-- Recorded information --
::::::

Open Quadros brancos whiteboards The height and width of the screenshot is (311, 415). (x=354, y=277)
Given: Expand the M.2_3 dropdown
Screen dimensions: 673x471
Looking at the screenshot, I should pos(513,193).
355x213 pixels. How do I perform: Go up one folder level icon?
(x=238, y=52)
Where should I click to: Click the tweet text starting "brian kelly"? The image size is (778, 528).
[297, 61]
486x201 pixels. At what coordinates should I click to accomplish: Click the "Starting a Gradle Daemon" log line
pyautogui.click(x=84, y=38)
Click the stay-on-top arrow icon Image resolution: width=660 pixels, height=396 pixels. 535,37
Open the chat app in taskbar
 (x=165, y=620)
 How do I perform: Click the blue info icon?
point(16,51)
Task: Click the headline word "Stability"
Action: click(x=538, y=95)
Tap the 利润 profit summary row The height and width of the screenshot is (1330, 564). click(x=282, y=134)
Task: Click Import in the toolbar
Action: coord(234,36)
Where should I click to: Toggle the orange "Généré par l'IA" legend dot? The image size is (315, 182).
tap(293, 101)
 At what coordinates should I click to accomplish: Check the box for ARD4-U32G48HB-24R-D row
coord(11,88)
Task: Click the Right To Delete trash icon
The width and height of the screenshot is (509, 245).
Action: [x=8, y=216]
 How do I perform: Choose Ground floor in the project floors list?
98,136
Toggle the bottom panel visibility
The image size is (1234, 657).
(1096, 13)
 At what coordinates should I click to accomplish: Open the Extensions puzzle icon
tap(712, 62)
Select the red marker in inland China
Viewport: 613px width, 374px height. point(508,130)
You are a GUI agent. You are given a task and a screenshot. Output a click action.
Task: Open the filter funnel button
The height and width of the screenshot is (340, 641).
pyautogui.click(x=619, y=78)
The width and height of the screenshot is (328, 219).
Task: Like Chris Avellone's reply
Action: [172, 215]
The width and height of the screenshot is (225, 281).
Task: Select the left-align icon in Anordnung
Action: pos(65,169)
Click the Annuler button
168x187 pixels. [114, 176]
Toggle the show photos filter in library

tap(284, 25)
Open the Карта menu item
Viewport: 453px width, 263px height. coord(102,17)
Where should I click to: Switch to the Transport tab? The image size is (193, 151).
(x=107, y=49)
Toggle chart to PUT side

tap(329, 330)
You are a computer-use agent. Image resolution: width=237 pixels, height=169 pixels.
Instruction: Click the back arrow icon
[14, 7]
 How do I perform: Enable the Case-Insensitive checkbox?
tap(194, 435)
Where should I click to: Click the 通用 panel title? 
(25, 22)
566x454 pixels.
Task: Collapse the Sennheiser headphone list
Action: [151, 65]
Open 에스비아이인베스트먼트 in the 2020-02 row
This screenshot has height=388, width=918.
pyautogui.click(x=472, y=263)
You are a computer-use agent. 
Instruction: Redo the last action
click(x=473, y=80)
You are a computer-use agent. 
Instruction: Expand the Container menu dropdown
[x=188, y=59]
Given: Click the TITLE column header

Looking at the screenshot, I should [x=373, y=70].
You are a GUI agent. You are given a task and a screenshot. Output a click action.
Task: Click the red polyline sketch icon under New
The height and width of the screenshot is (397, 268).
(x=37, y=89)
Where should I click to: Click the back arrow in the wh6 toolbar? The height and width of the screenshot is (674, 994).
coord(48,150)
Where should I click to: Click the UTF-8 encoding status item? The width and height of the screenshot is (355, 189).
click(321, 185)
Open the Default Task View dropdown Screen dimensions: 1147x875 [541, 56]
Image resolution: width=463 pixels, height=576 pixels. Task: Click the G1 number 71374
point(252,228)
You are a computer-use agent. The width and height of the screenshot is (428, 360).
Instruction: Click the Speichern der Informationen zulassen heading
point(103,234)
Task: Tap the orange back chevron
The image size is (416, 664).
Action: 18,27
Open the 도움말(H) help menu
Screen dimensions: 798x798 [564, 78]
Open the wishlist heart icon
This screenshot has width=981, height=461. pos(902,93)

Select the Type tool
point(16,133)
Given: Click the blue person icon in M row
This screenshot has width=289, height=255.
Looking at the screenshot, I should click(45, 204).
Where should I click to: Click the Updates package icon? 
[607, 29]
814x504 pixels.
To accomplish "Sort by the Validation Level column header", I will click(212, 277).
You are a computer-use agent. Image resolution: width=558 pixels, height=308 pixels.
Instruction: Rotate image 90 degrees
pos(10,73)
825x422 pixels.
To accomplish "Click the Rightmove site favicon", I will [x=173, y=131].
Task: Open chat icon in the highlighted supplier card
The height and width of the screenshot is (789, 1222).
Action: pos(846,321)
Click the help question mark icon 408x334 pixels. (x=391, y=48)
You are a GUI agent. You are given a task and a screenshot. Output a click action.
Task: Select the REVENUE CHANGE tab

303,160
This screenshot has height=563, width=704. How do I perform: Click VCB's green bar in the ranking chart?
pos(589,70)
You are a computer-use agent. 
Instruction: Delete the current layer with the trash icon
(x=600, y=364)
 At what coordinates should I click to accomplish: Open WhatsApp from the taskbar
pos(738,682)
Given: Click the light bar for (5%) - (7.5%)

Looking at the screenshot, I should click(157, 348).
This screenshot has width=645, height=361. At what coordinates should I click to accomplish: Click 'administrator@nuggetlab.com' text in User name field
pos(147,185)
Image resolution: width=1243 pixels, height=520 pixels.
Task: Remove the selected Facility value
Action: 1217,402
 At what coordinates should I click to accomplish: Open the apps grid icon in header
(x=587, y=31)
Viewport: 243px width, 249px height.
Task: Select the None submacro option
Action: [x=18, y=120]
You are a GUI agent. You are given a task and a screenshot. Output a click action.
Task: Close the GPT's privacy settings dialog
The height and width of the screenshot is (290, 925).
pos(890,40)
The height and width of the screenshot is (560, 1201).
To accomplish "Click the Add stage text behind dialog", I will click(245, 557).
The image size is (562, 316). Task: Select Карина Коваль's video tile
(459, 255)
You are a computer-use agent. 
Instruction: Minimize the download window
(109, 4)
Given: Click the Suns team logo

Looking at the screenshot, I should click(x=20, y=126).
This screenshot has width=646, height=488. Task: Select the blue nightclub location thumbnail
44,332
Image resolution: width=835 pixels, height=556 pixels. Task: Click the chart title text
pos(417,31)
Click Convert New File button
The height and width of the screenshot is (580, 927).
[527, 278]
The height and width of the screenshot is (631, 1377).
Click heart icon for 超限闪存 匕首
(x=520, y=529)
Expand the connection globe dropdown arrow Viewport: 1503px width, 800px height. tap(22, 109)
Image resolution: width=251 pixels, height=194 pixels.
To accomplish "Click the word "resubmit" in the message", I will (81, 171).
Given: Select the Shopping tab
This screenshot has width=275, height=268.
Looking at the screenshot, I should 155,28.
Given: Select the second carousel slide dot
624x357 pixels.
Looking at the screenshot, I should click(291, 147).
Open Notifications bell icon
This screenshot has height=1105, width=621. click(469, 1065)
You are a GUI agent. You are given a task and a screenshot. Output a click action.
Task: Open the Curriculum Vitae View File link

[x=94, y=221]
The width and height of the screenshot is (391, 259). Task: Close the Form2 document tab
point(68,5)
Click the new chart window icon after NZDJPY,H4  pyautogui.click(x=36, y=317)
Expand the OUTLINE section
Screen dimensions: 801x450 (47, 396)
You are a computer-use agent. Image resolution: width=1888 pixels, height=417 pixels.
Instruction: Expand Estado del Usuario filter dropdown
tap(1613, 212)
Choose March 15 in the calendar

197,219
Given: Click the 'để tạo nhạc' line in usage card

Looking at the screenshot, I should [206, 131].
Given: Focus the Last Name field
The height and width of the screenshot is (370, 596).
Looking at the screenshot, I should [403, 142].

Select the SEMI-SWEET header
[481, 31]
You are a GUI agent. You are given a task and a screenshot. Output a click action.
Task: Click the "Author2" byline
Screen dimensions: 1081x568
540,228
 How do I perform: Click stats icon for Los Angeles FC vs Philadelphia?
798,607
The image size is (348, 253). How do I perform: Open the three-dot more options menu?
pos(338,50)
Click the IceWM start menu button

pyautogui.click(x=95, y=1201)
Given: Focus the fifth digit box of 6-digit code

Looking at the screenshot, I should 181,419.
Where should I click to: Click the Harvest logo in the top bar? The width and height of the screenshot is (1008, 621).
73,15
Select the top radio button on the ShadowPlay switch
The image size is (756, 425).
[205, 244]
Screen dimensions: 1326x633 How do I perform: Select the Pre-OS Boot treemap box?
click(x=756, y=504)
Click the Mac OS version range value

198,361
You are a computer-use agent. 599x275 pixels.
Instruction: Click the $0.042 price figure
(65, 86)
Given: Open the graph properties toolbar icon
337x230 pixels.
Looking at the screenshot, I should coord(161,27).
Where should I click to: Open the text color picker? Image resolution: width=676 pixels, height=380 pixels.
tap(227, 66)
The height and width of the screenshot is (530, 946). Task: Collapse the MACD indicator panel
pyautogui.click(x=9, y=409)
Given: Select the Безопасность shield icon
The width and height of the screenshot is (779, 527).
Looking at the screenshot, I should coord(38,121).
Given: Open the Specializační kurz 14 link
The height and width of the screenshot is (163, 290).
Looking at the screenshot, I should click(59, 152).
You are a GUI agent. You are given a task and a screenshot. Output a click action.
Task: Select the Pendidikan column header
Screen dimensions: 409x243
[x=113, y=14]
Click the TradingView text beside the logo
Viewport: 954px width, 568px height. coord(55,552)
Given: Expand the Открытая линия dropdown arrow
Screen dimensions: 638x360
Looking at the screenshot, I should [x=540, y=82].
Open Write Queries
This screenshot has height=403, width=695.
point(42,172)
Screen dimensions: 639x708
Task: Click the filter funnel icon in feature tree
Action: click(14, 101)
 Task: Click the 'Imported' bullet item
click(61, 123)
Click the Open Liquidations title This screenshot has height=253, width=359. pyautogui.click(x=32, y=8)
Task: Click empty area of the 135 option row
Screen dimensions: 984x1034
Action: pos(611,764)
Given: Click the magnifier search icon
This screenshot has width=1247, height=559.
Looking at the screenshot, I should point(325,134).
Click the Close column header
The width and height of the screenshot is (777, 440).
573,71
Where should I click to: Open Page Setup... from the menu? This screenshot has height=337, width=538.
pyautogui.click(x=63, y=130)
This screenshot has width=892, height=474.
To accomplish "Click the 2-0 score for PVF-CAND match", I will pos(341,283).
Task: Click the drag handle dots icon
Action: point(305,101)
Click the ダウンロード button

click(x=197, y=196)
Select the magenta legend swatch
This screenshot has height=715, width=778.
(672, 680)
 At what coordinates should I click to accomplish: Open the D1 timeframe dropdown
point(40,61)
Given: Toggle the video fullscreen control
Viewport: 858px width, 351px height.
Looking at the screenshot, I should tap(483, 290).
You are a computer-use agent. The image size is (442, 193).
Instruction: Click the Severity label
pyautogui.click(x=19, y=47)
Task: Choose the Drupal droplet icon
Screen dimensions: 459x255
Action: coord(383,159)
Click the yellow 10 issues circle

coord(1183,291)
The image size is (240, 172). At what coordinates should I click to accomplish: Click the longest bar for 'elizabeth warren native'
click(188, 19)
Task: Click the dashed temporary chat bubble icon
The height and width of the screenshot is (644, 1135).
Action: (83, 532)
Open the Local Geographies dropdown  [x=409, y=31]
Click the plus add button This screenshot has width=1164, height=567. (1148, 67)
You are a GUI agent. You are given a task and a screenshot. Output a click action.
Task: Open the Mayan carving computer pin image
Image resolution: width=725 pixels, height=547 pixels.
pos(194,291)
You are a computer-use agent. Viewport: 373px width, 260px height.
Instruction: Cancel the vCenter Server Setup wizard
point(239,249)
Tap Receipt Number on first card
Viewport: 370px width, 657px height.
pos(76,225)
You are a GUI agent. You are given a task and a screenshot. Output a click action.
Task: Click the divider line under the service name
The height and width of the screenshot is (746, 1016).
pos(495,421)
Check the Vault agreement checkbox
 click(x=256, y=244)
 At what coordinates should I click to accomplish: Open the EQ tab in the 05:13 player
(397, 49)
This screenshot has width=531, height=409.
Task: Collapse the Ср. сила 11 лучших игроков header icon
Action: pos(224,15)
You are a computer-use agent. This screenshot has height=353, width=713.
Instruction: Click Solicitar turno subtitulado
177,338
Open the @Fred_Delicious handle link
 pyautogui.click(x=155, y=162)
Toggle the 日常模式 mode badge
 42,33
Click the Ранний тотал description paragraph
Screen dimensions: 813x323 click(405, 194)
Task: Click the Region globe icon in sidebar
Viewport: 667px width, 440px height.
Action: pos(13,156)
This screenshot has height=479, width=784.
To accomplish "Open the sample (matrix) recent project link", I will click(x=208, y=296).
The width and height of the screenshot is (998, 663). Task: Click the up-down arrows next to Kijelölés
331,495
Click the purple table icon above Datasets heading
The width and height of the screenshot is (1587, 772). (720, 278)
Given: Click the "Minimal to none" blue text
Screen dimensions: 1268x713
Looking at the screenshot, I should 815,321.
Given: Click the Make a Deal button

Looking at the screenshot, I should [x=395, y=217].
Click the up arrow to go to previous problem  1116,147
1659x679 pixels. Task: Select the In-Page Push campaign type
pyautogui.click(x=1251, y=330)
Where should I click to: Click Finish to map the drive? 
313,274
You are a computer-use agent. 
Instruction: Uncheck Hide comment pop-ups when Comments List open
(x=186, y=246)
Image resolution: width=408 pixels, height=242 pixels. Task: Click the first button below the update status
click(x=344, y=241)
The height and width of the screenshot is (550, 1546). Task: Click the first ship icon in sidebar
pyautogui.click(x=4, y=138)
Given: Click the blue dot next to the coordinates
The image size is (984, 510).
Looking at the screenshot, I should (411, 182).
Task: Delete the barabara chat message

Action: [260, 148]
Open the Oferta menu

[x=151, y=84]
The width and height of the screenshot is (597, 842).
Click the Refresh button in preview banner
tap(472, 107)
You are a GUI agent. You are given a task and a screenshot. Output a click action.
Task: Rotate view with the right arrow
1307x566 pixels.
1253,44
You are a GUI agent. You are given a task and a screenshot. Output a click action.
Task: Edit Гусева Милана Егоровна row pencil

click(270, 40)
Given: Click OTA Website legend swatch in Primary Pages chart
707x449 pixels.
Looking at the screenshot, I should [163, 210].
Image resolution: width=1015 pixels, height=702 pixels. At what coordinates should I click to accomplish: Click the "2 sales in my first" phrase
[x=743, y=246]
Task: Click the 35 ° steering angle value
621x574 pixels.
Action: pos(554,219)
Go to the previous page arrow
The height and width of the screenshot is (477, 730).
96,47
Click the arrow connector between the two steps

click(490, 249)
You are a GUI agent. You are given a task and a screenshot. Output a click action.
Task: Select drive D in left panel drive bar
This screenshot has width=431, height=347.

::::::

-- Task brief --
Starting at the line that contains "Click the Refresh button in preview banner" and ending at the last line of the data, repeat each line exactly; include nothing else.

-- Response below --
Click the Refresh button in preview banner
tap(472, 107)
You are a GUI agent. You are given a task and a screenshot. Output a click action.
Task: Rotate view with the right arrow
1307x566 pixels.
1253,44
You are a GUI agent. You are given a task and a screenshot. Output a click action.
Task: Edit Гусева Милана Егоровна row pencil

click(270, 40)
Given: Click OTA Website legend swatch in Primary Pages chart
707x449 pixels.
Looking at the screenshot, I should [163, 210].
Image resolution: width=1015 pixels, height=702 pixels. At what coordinates should I click to accomplish: Click the "2 sales in my first" phrase
[x=743, y=246]
Task: Click the 35 ° steering angle value
621x574 pixels.
Action: pos(554,219)
Go to the previous page arrow
The height and width of the screenshot is (477, 730).
96,47
Click the arrow connector between the two steps

click(490, 249)
You are a GUI agent. You are given a task and a screenshot. Output a click action.
Task: Select drive D in left panel drive bar
This screenshot has width=431, height=347.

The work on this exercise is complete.